> Teks Sumber:
<<<<

Yogyakarta kaji wacana pelunasan tunggakan BPJS Kesehatan

id BPJS kesehatan, tunggakan

Yogyakarta kaji wacana pelunasan tunggakan BPJS Kesehatan

Ilustrasi pelayanan di BPJS Kesehatan (Foto ANTARA/Andreas Fitri Atmoko/ags/16)

 Yogyakarta (Antaranews Jogja) - Pemerintah Kota Yogyakarta akan melakukan kajian terkait wacana pelunasan tunggakan pembayaran premi kepesertaan jaminan kesehatan nasional Badan Penyelenggara Jaminan Sosial Kesehatan yang nilainya cukup besar.
   
“Tunggakan tersebut ada yang berasal dari peserta jaminan kesehatan nasional (JKN) mandiri. Kami akan cek lagi bagaimana kondisi mereka sekarang. Apakah layak dibantu atau tidak untuk melunasi tunggakan,” kata Wakil Wali Kota Yogyakarta Heroe Poerwadi di Yogyakarta, Kamis.
   
Sampai sekarang, lanjut Heroe, Pemerintah Kota Yogyakarta belum menerima laporan terkait detail data peserta yang menunggak pembayaran premi kepesertaan jaminan kesehatan nasional melalui Badan Penyelenggara Jaminan Sosial (BPJS) Kesehatan. 
   
“Yang dibutuhkan adalah data kepesertaan, apakah semuanya warga Kota Yogyakarta atau tidak, apakah sudah meninggal dunia atau pindah kependudukan, bagaimana kondisi ekonomi mereka sekarang, dan data-data penunjang lain,” katanya.
   
Heroe mengatakan, Pemerintah Kota Yogyakarta memiliki komitmen untuk menjalankan “universal health coverage” (UHC) sehingga akan memfasilitasi warga untuk memperoleh jaminan dasar yaitu jaminan kesehatan.
   
“Kalau memang tunggakan itu harus kami tutup, ya pasti akan ditutup. Tetapi, harus didasarkan pada kajian,” katanya.

>>>>

> Tugas Tertulis:
a. Salin seluruh bagian berita tentang tunggakan BPJS Kesehatan, mulai dari "id BPJS kesehatan, tunggakan" sampai dengan "nilainya cukup besar.".
b. Teruskan berita tentang tunggakan BPJS Kesehatan dari titik akhirnya.
Item yang tercantum berikut ini tidak digunakan sama sekali.

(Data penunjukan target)
<<<<

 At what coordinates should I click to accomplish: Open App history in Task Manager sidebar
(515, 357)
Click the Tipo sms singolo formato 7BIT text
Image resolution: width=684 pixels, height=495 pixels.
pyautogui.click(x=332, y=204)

>>>>

> Jawaban:
a.
id BPJS kesehatan, tunggakan

Yogyakarta kaji wacana pelunasan tunggakan BPJS Kesehatan

Ilustrasi pelayanan di BPJS Kesehatan (Foto ANTARA/Andreas Fitri Atmoko/ags/16)

 Yogyakarta (Antaranews Jogja) - Pemerintah Kota Yogyakarta akan melakukan kajian terkait wacana pelunasan tunggakan pembayaran premi kepesertaan jaminan kesehatan nasional Badan Penyelenggara Jaminan Sosial Kesehatan yang nilainya cukup besar.

b.
Sementara itu, Sekretaris Dinas Kesehatan Kota Yogyakarta Agus Sudrajat mengatakan, pelunasan pembayaran tunggakan BPJS harus memiliki dasar hukum.
   
“Pemerintah bisa melunasi tunggakan untuk peserta jaminan kesehatan nasional apabila mereka masuk dalam kategori warga miskin atau masuk dalam data keluarga sasaran jaminan perlindungan sosial atau dikenal sebagai penerima KMS,” katanya.
   
Sedangkan bagi warga yang menjadi peserta JKN secara mandiri dan kemudian menunggak pembayaran premi, maka warga tersebut harus memenuhi kewajibannya terlebih dulu dengan melunasi tunggakan.
   
“Setelah melunasi tunggakan baru melakukan ‘cut off’ kepesertaan mandiri dan melapor ke Jamkesda sebagai warga miskin kota. Pemerintah baru bisa memberikan bantuan untuk membayar premi jika warga tersebut masuk dalam data keluarga miskin,” katanya.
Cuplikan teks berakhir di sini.